Genève-Servette a l'occasion d'imiter Zurich mardi soir (19h30) à l'occasion de la finale de la Champions League aux Vernets. Mais pour cela, les Aigles doivent dominer les Suédois de Skelleftea.

Comme le disait le capitaine Noah Rod après la victoire en demi-finales face à Lukko Rauma, avoir la possibilité de remporter un titre en février n'est pas courant. Depuis, le numéro 96 des Grenat s'est sérieusement blessé à une épaule et sa saison est malheureusement terminée. Pour soulever le trophée et donc faire comme les Zurich Lions en 2009, les Genevois doivent donc prendre le meilleur sur Skelleftea, actuellement 4e de SHL.

L'inconnue Tanner Richard

Contrairement au championnat de National League qui n'autorise que six étrangers sur la glace, la Champions League affiche une plus grande souplesse. Cela signifie que Jan Cadieux aura l'opportunité d'aligner ses sept joueurs importés s'ils sont disponibles. Le coach pourra en théorie placer Jussi Olkinuora dans les cages, jouer avec ses défenseurs Theodor Lennström et Sami Vatanen, et finalement aligner Valtteri Filppula, Teemu Hartikainen, Sakari Manninen et Daniel Winnik en attaque.

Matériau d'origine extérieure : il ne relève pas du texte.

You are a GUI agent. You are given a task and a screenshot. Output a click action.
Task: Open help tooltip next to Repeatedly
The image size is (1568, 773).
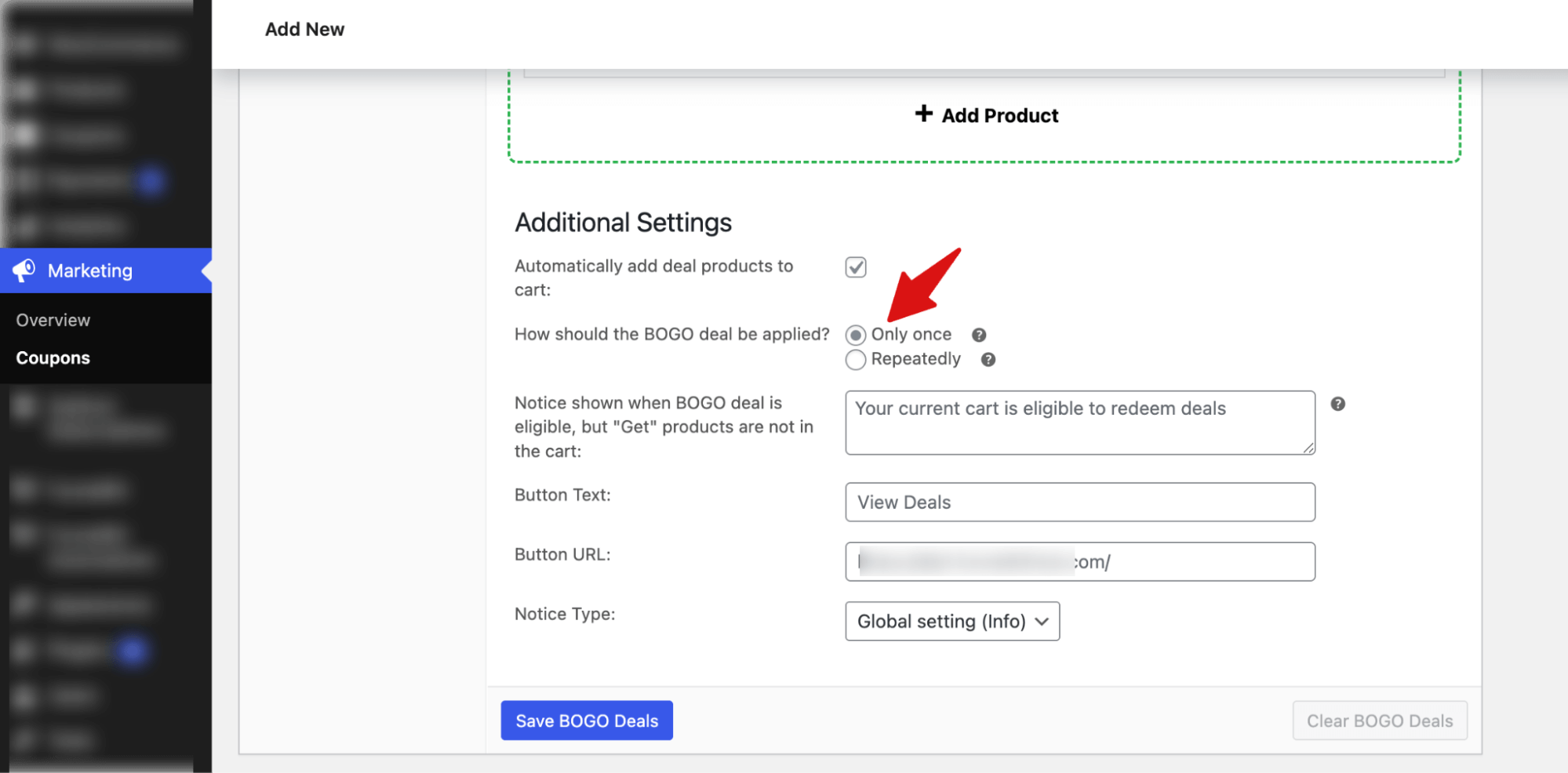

La grande inconnue dans les rangs servettiens, c'est la présence ou non de Tanner Richard. Auteur de 14 points en 31 parties cette saison, le centre international a signé 12 points (2 buts) en 12 matches de CHL. S'il s'est entraîné lundi, l'ancien junior de Rapperswil est annoncé "au jour le jour" par son club.

Un PP suédois très performant

Dans le camp suédois, le défenseur Jonathan Pudas est une valeur ultra sûre. Il a été élu meilleur défenseur du championnat les deux dernières saisons. Et comme à Genève, ce sont d'autres joueurs qui se révèlent sur la scène européenne comme Linus Lindström et ses 11 points (6 buts) en 12 parties.

Une statistique que les Grenat se doivent de prendre au sérieux, c'est le taux de réussite actuel en power-play dans les rangs suédois. La SHL a publié que Skelleftea tourne actuellement à 35,6% en avantage numérique, soit la meilleure marque au monde parmi les plus importantes ligues de hockey. Par chance, le GSHC affiche un taux de réussite en box-play de 91,89%, ce qui est excellentissime. Il s'agira donc pour les Aigles d'éviter le banc des pénalités.

Genève aura bien entendu l'immense avantage de disputer ce match couperet à domicile dans des Vernets remplis. Mais Skelleftea s'est montré très efficace hors de sa glace en remportant cinq de ses six matches européens jusqu'à présent.